I am looking for a python developer, preferably an expert in NLP, to help me finish a search engine for one of my college courses. The first part of the code, which is an inverted index, is already done.
Please DO NOT change any parts of the pre-existing code, except for the parts instructed. It is important to keep the posting lists as they are - DO NOT shorten them.
As I only have a limited number of characters, i have added a file that contains a more detailed job description, which examples, as well as a screenshot of what the result should look like.
Please read the instructions carefully first and have a look at the screenshot before bidding. It is of great importance to follow the instructions (e.g. NOT using libraries for certain parts)
This task should not be too much trouble for a skilled developer.
Here is the rough outline of what needs to be done:
- the tokens need to be stemmed, using snowballstemmer for German. It MUST be done using a separate function, do not stem in the same function as tokens are counted. I have noted in the code where to add this part.
Stemming has also to be done in the queries. So, for example, if you type in "eating" in the queries (both inverted index AND cosine similarty), anything starting with "eat" should be printed out.
- tf-idf needs to be calculated. MOST IMPORTANTLY: you CANNOT use any libraries for this. So DO NOT use sklearn, tfidfvectorizer or anything like that.
Each part (tf, idf, tfidf) needs to be calculated in a separate function. I have noted where to add these in the code as well.
If you use a library like tfidfvectorizer, or anything else that does the same, I cannot accept the code.
- cosine similary has to be calculated; also MUST be done using a function, NO libraries (No sklearn, etc.)
it has to be calculated based on whatever is typed into a query, comparing to the texts in the corpus.
This query has to be accessed using the main function by typing in "2" in the menu. (menu already implemented; please find the corresponding part in the main function to add the query)

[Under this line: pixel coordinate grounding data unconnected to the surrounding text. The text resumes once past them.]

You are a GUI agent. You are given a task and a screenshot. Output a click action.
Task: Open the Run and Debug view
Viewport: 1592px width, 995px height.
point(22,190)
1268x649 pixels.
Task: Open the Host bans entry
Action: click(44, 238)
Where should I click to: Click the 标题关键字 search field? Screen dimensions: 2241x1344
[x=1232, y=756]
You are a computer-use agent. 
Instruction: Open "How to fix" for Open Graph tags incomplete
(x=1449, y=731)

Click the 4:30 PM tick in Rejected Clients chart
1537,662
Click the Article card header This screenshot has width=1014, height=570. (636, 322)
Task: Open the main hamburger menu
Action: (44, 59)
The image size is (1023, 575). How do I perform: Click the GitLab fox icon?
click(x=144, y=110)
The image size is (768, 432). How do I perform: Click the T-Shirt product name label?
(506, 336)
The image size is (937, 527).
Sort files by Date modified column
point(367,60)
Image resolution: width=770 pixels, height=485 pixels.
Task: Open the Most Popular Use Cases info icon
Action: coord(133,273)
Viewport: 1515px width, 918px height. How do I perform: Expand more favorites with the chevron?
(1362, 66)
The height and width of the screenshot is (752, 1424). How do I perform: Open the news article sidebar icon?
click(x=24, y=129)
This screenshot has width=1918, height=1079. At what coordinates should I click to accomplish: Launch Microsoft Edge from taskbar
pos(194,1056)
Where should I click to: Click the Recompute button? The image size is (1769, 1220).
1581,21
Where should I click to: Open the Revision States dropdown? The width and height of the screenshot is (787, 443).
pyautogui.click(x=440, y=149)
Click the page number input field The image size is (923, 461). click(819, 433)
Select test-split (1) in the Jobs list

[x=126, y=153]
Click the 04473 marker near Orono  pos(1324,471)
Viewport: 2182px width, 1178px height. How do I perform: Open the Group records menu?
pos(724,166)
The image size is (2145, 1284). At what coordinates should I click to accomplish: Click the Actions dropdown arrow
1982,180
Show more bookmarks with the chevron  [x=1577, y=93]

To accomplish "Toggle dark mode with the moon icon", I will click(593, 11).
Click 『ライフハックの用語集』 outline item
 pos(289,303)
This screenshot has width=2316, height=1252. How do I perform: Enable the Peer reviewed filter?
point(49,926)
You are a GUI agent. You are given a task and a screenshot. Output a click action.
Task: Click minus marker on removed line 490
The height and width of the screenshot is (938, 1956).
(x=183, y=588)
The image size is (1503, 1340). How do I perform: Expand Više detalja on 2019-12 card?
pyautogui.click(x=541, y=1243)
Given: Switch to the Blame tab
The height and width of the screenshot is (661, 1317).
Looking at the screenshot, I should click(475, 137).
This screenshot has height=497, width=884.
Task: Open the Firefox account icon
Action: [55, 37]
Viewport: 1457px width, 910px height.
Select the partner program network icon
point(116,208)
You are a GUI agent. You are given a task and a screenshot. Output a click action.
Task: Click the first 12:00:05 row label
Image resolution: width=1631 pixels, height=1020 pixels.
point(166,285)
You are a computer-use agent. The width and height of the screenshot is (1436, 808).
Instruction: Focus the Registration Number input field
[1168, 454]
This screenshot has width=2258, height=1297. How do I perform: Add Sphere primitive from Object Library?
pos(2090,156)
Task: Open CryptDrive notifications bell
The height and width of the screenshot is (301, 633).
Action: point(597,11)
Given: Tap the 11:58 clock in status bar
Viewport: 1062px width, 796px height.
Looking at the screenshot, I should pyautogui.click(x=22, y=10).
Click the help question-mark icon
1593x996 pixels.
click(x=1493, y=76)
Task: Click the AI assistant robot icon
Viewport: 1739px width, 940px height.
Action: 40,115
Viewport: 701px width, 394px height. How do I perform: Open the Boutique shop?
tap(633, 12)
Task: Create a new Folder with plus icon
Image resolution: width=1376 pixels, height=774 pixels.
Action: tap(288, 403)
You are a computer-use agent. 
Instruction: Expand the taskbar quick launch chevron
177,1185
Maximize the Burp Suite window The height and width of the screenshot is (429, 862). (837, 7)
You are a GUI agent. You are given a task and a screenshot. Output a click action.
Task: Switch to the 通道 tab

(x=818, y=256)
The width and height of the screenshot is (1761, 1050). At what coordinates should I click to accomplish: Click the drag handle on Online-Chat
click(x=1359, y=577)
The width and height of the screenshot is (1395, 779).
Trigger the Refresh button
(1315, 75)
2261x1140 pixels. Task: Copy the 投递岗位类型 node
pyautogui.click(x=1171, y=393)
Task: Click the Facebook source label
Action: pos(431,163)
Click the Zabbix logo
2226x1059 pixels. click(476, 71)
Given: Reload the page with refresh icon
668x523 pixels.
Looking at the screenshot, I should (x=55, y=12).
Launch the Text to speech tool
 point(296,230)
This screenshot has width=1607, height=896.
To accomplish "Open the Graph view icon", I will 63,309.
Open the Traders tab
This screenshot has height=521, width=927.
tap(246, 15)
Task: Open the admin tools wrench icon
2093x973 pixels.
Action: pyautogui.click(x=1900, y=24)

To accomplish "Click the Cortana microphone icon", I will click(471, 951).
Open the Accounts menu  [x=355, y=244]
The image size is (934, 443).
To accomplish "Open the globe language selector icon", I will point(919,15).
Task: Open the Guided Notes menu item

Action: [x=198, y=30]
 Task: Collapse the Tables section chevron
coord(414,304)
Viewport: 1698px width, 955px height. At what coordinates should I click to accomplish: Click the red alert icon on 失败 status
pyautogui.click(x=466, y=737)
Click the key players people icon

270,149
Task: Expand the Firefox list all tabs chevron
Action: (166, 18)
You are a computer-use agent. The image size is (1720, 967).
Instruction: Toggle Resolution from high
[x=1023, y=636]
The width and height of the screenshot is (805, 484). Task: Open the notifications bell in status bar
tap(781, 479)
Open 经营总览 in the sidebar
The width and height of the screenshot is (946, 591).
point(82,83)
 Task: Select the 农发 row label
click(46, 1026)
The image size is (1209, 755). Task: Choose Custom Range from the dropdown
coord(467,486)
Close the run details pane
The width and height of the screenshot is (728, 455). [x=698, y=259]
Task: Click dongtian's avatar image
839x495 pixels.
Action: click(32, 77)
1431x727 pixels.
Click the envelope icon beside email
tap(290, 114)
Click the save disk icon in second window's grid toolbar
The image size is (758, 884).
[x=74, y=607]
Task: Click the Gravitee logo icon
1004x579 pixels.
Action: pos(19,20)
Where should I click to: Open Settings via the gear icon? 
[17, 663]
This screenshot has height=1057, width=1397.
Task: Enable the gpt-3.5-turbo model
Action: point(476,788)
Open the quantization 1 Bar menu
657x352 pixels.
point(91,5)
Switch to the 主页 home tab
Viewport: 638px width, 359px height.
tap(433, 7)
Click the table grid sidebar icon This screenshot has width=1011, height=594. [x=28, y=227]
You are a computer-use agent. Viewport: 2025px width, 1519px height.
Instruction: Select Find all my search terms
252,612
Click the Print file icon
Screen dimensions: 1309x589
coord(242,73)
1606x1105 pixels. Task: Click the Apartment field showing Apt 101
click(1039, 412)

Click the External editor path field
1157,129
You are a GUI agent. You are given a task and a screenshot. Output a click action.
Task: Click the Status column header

The user should be able to search for words and then see the cosine similarity, tf, idf, and the final tf-idf for the Top N (e.g. Top 10) ranked document names AND document IDs for each result (please view the screen shot for this)
after choosing the option for tf-idf in the menu (menu already implemented, tf-idf is chosen by entering "2"), first, the overall top 10 results (or any other number) for tf-idf should be printed out; without a query (no cosine similarty in this, as it is used for queries only).
it should look something like this:
Documents: [id: name (|d|)]
0: text1, 1: text2, 2: text3,....
dictionary: [term: idf | (doc: tf), (doc: tf), (doc: tf),...]
and then it should ask the user to type something into a query. the result should look something like this (using cosine similarity):
Top 3 containing the queried word(s):
filename1 (file ID, tf | idf)
filename2 (file ID, tf | idf)
filename3 (file ID, tf | idf)
(please view the screenshot for details, you will understand what I mean)
The user should be able to type in more than just one word, but it the texts don't have to contain every single one of the words typed in in order to appear in the results.
the added screenshot, a commented screenshot, and the more detailed project description will give you more details. Please advice these if you need more information. I have also provided some of the texts I am working with.
Please note that the code has to be as simple as possible, nothing too hard/fancy. And it should be quite fast as I have to go through almost 4000 texts.
To test the query with the texts I provided, I recommend searching for "vater sohn" and see if cosine similarity works.